The Supreme Court on Thursday asked Facebook India Vice President and Managing Director Ajit Mohan to appear before the Delhi Legislative Assembly Committee of Peace and Harmony, which is conducting an inquiry into the communal violence that hit the capital in February 2020, reported The Times of India.

Mohan approached the court against the summons issued to him by the panel.
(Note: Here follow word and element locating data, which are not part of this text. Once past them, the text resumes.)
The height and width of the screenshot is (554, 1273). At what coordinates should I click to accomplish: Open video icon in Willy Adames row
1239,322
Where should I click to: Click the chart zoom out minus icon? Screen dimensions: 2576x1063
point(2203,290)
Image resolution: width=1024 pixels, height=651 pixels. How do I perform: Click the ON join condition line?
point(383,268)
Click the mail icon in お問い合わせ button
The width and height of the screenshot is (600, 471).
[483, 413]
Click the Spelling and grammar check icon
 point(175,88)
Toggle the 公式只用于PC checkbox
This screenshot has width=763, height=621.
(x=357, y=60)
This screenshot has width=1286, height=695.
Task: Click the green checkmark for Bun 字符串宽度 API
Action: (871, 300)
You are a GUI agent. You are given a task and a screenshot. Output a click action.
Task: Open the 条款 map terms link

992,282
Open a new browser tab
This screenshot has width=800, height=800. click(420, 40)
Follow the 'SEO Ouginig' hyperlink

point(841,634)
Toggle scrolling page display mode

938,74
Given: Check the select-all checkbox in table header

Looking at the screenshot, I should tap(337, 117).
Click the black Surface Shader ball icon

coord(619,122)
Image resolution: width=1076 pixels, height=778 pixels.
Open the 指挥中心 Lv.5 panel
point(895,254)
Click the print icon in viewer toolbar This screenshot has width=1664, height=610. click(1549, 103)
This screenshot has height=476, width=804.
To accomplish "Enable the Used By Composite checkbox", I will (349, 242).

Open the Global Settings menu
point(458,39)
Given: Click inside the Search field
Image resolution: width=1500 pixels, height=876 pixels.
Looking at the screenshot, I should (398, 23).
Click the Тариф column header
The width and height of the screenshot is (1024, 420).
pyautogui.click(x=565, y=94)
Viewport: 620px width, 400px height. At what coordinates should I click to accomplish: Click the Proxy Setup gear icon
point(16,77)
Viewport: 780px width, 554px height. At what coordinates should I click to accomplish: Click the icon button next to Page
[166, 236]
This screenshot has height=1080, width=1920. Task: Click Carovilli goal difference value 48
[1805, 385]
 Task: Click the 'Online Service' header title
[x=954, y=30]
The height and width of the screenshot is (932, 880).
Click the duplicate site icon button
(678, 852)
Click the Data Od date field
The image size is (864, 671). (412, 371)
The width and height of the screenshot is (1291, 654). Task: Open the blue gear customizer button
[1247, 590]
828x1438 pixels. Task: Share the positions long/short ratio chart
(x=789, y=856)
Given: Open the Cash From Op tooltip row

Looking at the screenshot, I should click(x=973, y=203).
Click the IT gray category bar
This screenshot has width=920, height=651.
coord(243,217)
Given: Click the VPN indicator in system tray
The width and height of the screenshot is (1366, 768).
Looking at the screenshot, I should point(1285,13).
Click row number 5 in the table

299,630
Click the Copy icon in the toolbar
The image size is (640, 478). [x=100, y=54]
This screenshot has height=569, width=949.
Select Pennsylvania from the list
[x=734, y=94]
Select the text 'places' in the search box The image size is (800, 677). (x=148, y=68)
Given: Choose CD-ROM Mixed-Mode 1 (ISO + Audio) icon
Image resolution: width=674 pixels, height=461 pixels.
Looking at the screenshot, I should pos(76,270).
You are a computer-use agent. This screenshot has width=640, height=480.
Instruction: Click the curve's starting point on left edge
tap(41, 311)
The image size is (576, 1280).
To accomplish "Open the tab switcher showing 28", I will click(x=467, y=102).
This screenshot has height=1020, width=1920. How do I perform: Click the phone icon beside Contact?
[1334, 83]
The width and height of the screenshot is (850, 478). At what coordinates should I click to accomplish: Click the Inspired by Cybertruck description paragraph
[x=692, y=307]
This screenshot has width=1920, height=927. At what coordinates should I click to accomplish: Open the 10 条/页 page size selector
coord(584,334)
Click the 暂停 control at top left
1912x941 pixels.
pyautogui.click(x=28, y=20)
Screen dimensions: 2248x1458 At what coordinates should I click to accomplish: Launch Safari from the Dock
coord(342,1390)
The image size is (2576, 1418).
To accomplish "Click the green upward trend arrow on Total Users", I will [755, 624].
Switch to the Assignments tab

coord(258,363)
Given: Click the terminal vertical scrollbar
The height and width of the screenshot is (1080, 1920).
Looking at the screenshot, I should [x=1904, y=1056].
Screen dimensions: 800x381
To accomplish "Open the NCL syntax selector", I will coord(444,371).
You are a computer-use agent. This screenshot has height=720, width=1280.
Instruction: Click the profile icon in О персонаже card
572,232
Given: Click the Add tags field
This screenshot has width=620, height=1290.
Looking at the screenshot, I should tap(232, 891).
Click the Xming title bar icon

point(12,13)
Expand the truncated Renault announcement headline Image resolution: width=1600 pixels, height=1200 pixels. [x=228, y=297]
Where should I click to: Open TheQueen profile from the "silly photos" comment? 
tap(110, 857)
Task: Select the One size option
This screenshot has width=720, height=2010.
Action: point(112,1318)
In his petition, Mohan contended that the committee had no authority to compel him to appear before it as the matter had already been taken up by a parliamentary panel.

A bench of Justices Sanjay Kishan Kaul, Dinesh Maheshwari and Hrishikesh Roy said that social media platforms have the potential to influence users and discussions on platforms like Facebook may have a polarising effect. “Less informed individuals may not verify the information and take it as gospel of truth,” the court said.

The judges said that the Delhi Assembly does have the power to form a committee to examine the February 2020 violence in the Capital, but the panel could not act like a prosecuting agency, reported Bar and Bench.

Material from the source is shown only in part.